One of only a handful of election posters during the February 2016 election.

It was interesting to me when we first arrived in Jamaica in 2015 that there would soon be a general election. We arrived to a similar situation in Nepal in 2013, but the circumstances were a lot different. In Nepal, free elections were almost a brand new concept and the country was still struggling to stop tire-burning demonstrations,molotov cocktails being lobbed on street corners and spontaneous rioting.  Efforts were underway to prevent illegal voting and the city was transformed into a ghost town on election day, with all moving vehicles (except for official vehicles) banned from the street.  Voters had to walk to polling stations in an effort to prevent bussing.

Here in Jamaica they have their own  history of election violence, but in recent years it has been much less prelevant. Part of the tactics used to prevent election unrest includes control on the display of party materials, which was explained to me when I asked why there were so few political posters around.  Instead of the usual visual blast spread all over a city during elections, Kingston only displayed a modest few.  Close to the election date, we did see bus loads of orange-clad (PNP) and green-clad (JLP) supporters  – the two main parties — as they headed off to rallys, and we watched their orange and green litter blowing down Hope Road on the days leading up to the vote.  On 26th February 2016, Andrew Holness of the JLP was elected Prime Minister with very little civil unrest, and the Jamaican world moved on.

These experiences bring me to the US election, with primaries starting just as the Jamaican election finished.  I feel that my whole time here has been one long — one very long — election season.  Most Jamaicans that I know have access to cable TV with CNN and BBC coverage of what has been going on in US politics and are remarkably informed on the issues as well as the latest scandalous outburst.  In fact, its kind of shocking how closely they follow — its clear that they are not listening to only one media source — and know the ins and outs of each new shenanigan.   There’s an overwhelming disbelief that US politics could be going so badly and that rules, precedents and established norms are being so openly flouted.  I wonder how they feel about what they see in contrast with Jamaican corruption and I can only feel deeply embarrassed from where I stand, which appears to be somewhere in the first twenty minutes of a disaster movie.

I only feel more disheartened for my dear Filipino friends and what it must be like to live in a country that now openly murders people in the street, just a few short years since I lived there.  Democracy is never to be taken for granted.

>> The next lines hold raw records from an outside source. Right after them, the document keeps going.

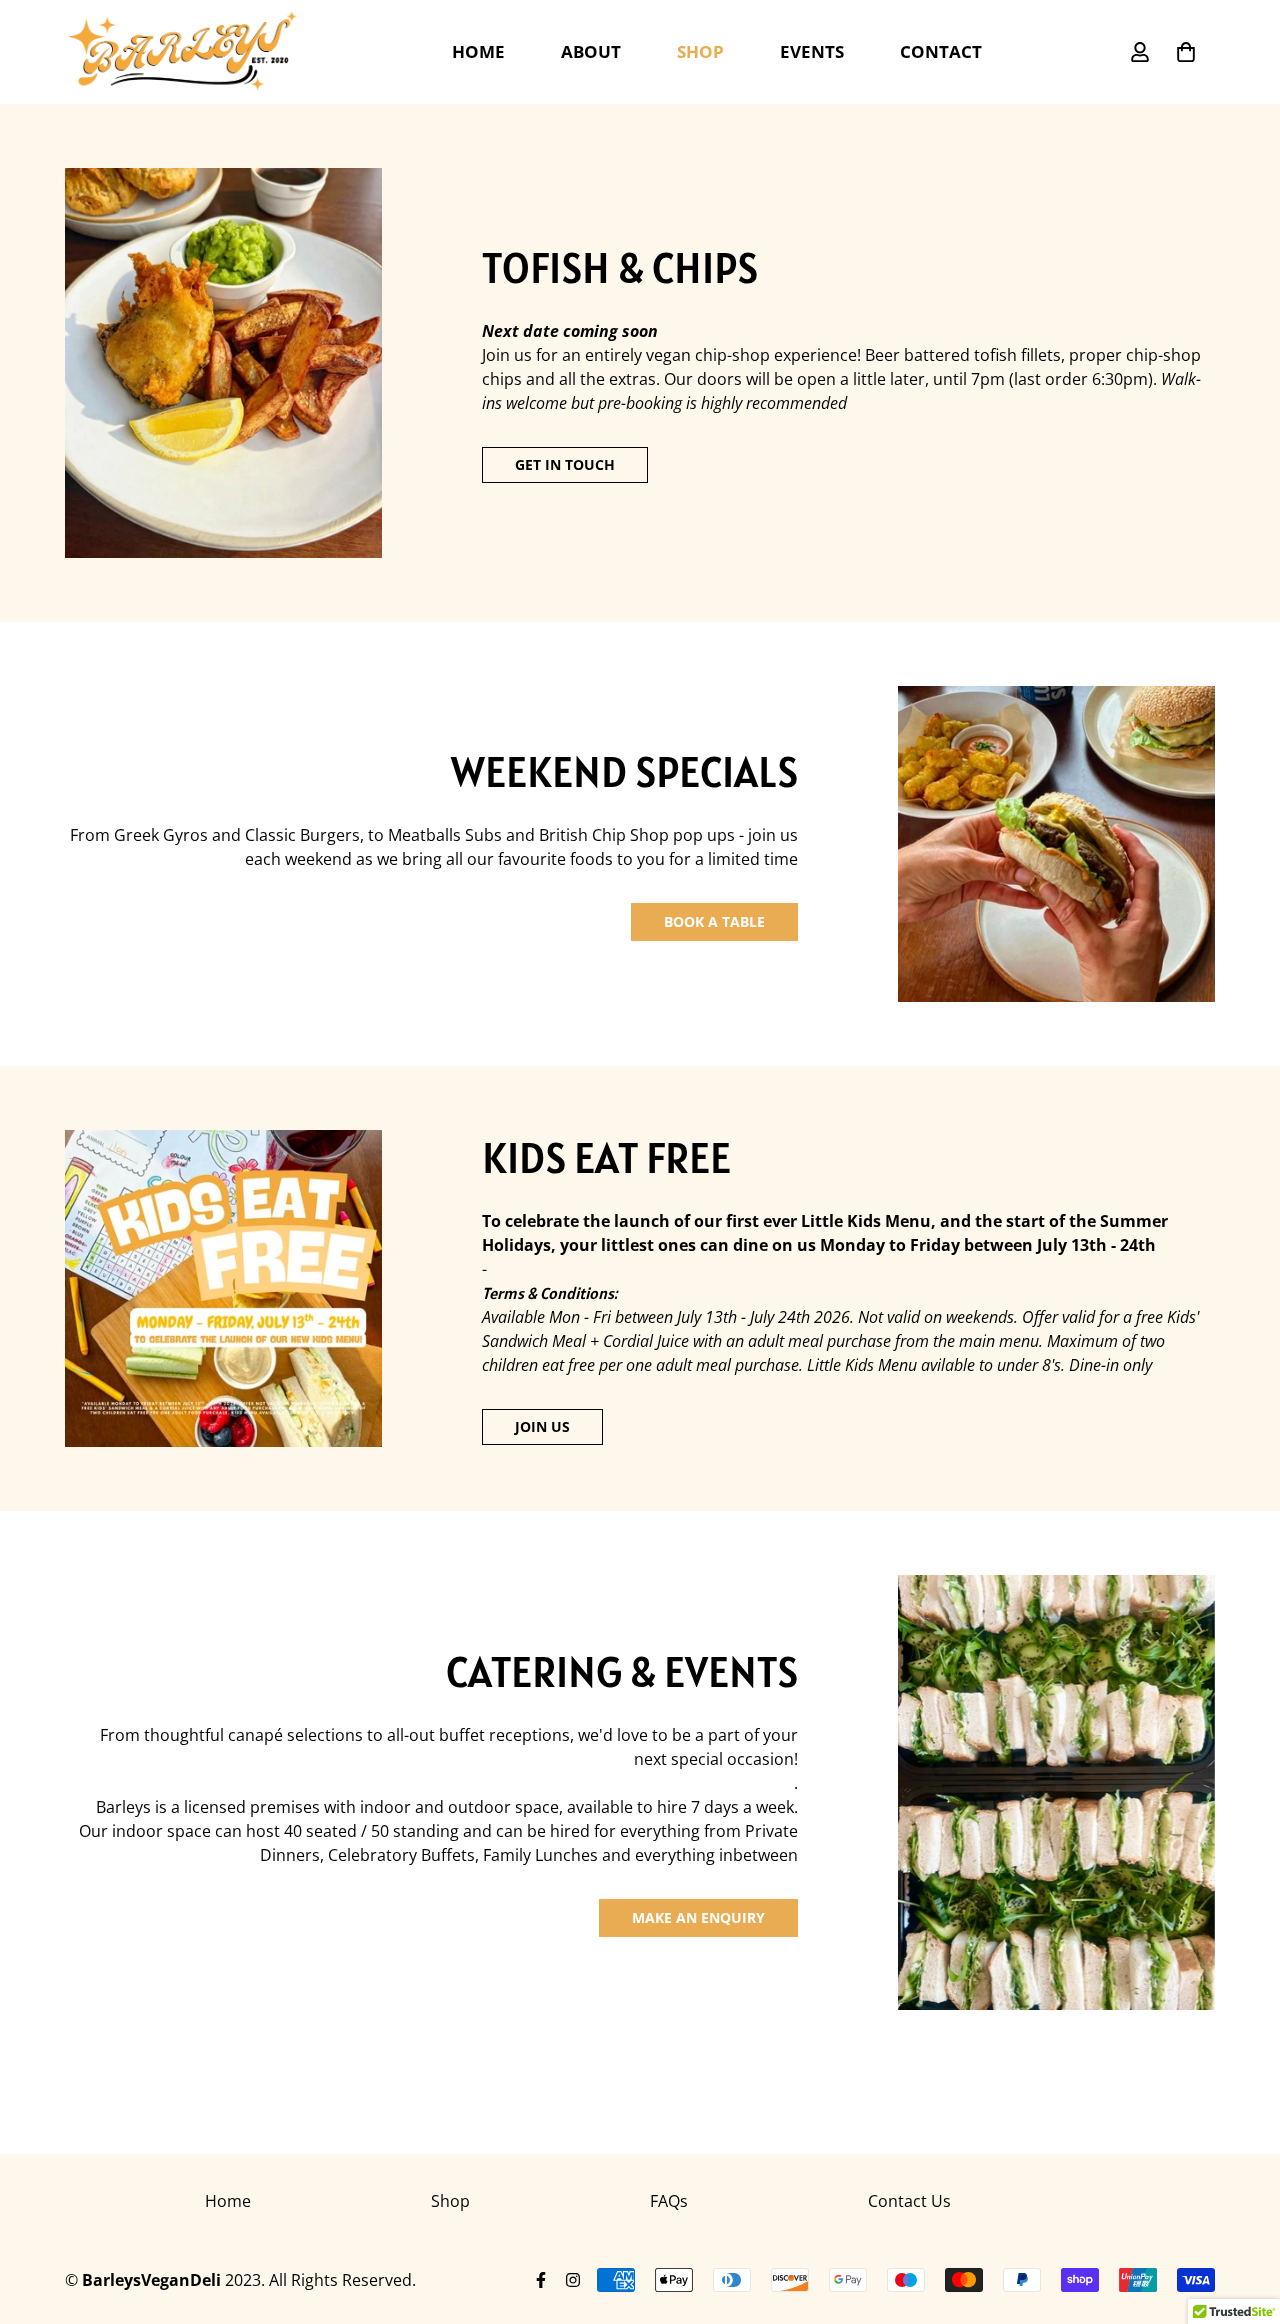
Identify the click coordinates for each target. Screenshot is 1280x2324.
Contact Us (909, 2201)
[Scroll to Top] (1241, 2215)
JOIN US (542, 1426)
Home (478, 51)
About (591, 51)
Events (812, 51)
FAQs (669, 2201)
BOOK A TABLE (714, 921)
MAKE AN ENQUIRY (698, 1917)
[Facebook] (541, 2280)
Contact (941, 51)
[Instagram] (573, 2280)
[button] (1186, 52)
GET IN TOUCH (565, 464)
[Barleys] (182, 52)
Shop (700, 51)
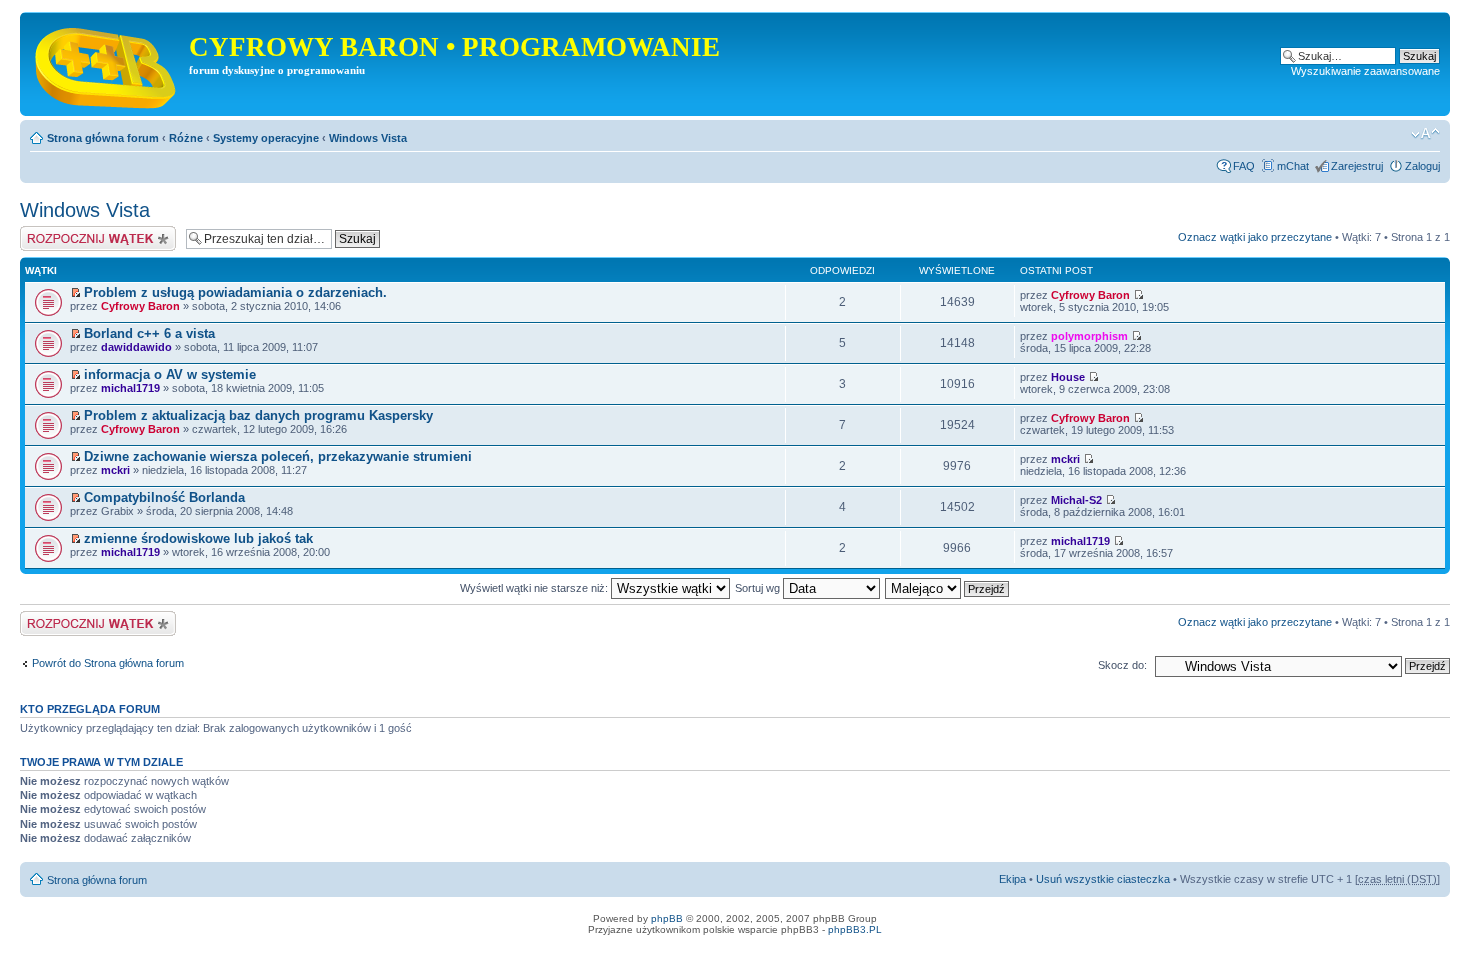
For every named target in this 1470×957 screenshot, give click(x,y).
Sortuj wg (759, 588)
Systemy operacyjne (266, 138)
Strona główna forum (103, 138)
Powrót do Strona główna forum (108, 663)
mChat (1293, 166)
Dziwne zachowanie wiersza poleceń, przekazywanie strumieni (278, 456)
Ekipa (1012, 879)
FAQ (1244, 166)
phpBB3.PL (855, 929)
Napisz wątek (53, 232)
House (1068, 377)
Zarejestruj (1357, 166)
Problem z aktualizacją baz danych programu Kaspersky (258, 415)
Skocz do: (1122, 665)
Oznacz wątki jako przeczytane (1255, 237)
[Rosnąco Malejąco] (948, 588)
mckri (115, 470)
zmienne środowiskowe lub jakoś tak (198, 538)
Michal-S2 (1076, 500)
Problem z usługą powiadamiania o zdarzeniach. (235, 292)
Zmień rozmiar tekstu (1425, 134)
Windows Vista (368, 138)
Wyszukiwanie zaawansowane (1365, 71)
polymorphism (1089, 336)
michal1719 (130, 388)
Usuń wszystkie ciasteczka (1103, 879)
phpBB (667, 918)
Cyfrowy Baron (140, 306)
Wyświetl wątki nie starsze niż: (535, 588)
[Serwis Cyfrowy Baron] (107, 64)
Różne (186, 138)
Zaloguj (1422, 166)
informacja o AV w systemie (170, 374)
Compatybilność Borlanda (164, 497)
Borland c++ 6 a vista (149, 333)
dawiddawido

5 thoughts on “E is for Elections

  1. We have come a long way with elections in Jamaica. As you know, politics is always a source of huge excitement, but in terms of the administration it has jumped light years ahead compared to 20 or 30 years ago. I know this from my experience as a local observer at several elections in the past. Nevertheless, the corruption and “tribalism” associated with partisan politics is a lingering problem. It’s interesting to compare different countries, though. As for the U.S. Elections… I would rather not comment on the result, but share the feelings of 90 per cent of Jamaicans!


  2. Reblogged this on Petchary's Blog and commented:
    Here’s a post in the “A to Z Challenge” from my friend and fellow blogger, whom I met online (thank you, WordPress!) when she was still living in Nepal, but who quite coincidentally moved to Jamaica. We meet up for a Japanese “bento” every now and then. Here are her thoughts on elections, in Jamaica and other countries where she has lived…


  3. Born in the GDR I agree, that “Democracy is never to be taken for granted.”
    Regarding the interest of Jamaicans in the US elections, the reason may be that each family has someone who lives in the USA and works to support the family in Jamaica. So the elections in the US also affect most Jamaicans. Regarding the behavior of the new US president, many Jamaicans who have a double residence in the States are now withdrawing from there.

    PS: I wonder what happens to the American economy when only people with an American passport can live and work there …


    • You are very correct that there are so many family connections with the US, and I’m sure that is a large part of the motivation to keep up with US politics. However, their interest far exceeds the average American’s, which is a shame as if they paid more attention we might not be in the mess we are in now.